I quite like some of his music... and I've heard other works that struck me as pure "schmaltz".


----------



## Sid James (Feb 7, 2009)

Hi Krisena, I first heard that piece you sang in, 'Lux Aurumque' at a choral concert, and it struck me upon the first listen as a great piece. Its accompanying 'pendant' piece, 'Nox Aurumque' was also sung at that concert. I went there to hear another similar more 'modern tonal' choral American composer's work, Morten Lauridsen, who I also like a lot. I find these guys illustrate and enliven the Latin texts so masterfully. There is an element of schmaltz in some of their stuff, but I think a lot of 'the establishment's' negative reaction to these guys is a case of sour grapes at their success, esp. commercial success and popularity. Also the look of Eric Whitacre as a kind of composer a good deal of women would find, well, attractive. So it has boosted modern choral music from the doldrums a bit I think, away from what we're used to (eg. Arvo Part, as good as he was, is now kind of past it). So basically its worth having a cd or two of these guys in my collection, and Naxos have put out some good stuff by them. Hearing them live is also good if one gets the chance.


----------



## Sonata (Aug 7, 2010)

He's been on my radar, but I haven't gotten around to trying him out yet. What would recording would you most highly recommend?


----------



## StlukesguildOhio (Dec 25, 2006)

I would go with this disc:










If you find yourself liking Whitacre, you might also look into Morten Lauridsen:



















and even James MacMillian:


----------



## Sonata (Aug 7, 2010)

I actually do have the *Lux Aeturna by Lauridsen*. I enjoyed what I heard the first time through, but it paled in comparison to *Arvo Part's De Profundis* and *Da Pacem* which I had gotten around the same time. To be fair, though I had only listened a couple of times. On my six-month spending freeze I will spend some more time listening to that one.


----------



## banjobongo (Sep 18, 2012)

I love his piece "the Seal Lullaby"...


----------



## clavichorder (May 2, 2011)

StlukesguildOhio said:


> I quite like some of his music... and I've heard other works that struck me as pure "schmaltz".
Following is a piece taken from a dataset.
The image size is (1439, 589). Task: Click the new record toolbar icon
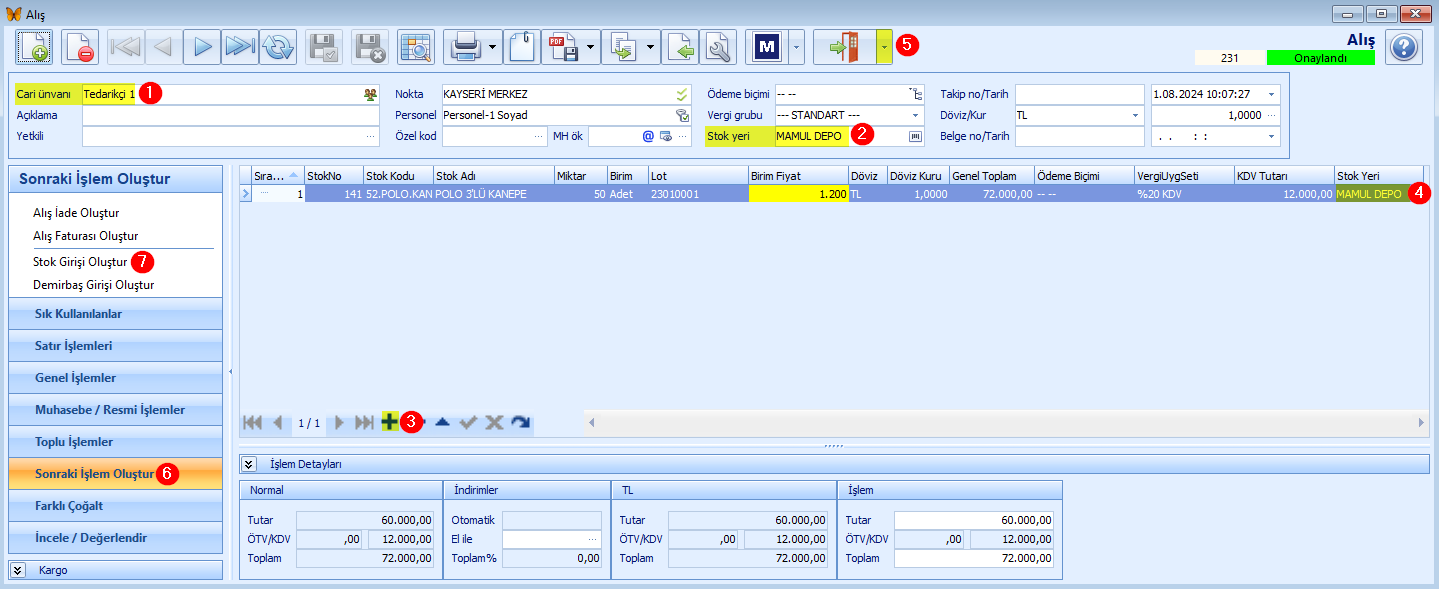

For me its very hard to decide where I find the pieces I've heard of his with regards to those two ways of feeling about his music.
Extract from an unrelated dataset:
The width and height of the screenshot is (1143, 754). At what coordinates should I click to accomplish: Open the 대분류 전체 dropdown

My choir is singing this one:


----------



## Orange Soda King (Sep 14, 2010)

He has some nice music, but I feel like he is a bit overrated. There is too much great a capella choral music I hold in much higher regard. But in my choir, we are currently singing "Go Lovely Rose" and it is nice.


----------



## PetrB (Feb 28, 2012)

There is not a question in my mind that both Whitachre and Lauridson know how to compose -it is just what they compose...

I've found nothing about his work(s) to date which does not strike me as overly simple, sentimentally mawkish - and I'm talking about the notes without regard to any context to the chosen texts. A one trick pony who has found a style I call 'cotton candy sweet semi modernism.'

It is a very conservative and 'palatable' modernism, but clearly for me, "Just not my cuppa." Ditto for Lauridson, and I feel much the same about John Rutter.


----------



## Jenga (Dec 6, 2012)

Hey Krisena, I love Whitacre as well as Ola Gjeilo (another modern composer to check out). I attended an ACDA event where Whitacre conducted a special session using the BYU Choir (BYU Singers). He said he composed with their sound in mind. Plus, arguably his most prolific work entitled "When David Heard Absalom was Slain" was commissioned for the BYU Singers and I still think their recording is the best one yet, exquisite. BYU did his first album, "Eric Whitacre: The Complete A Capella Works, 1991-2001". It's probably one of the best albums top to bottom. Though others may disagree, I don't think anyone does the Whitacre sound better than BYU. But the Polyphony CD is very good too. I think the BYU Choir blends much better and has a stronger amalgamation than Polyphony. For me the Polyphony sound is too dark. 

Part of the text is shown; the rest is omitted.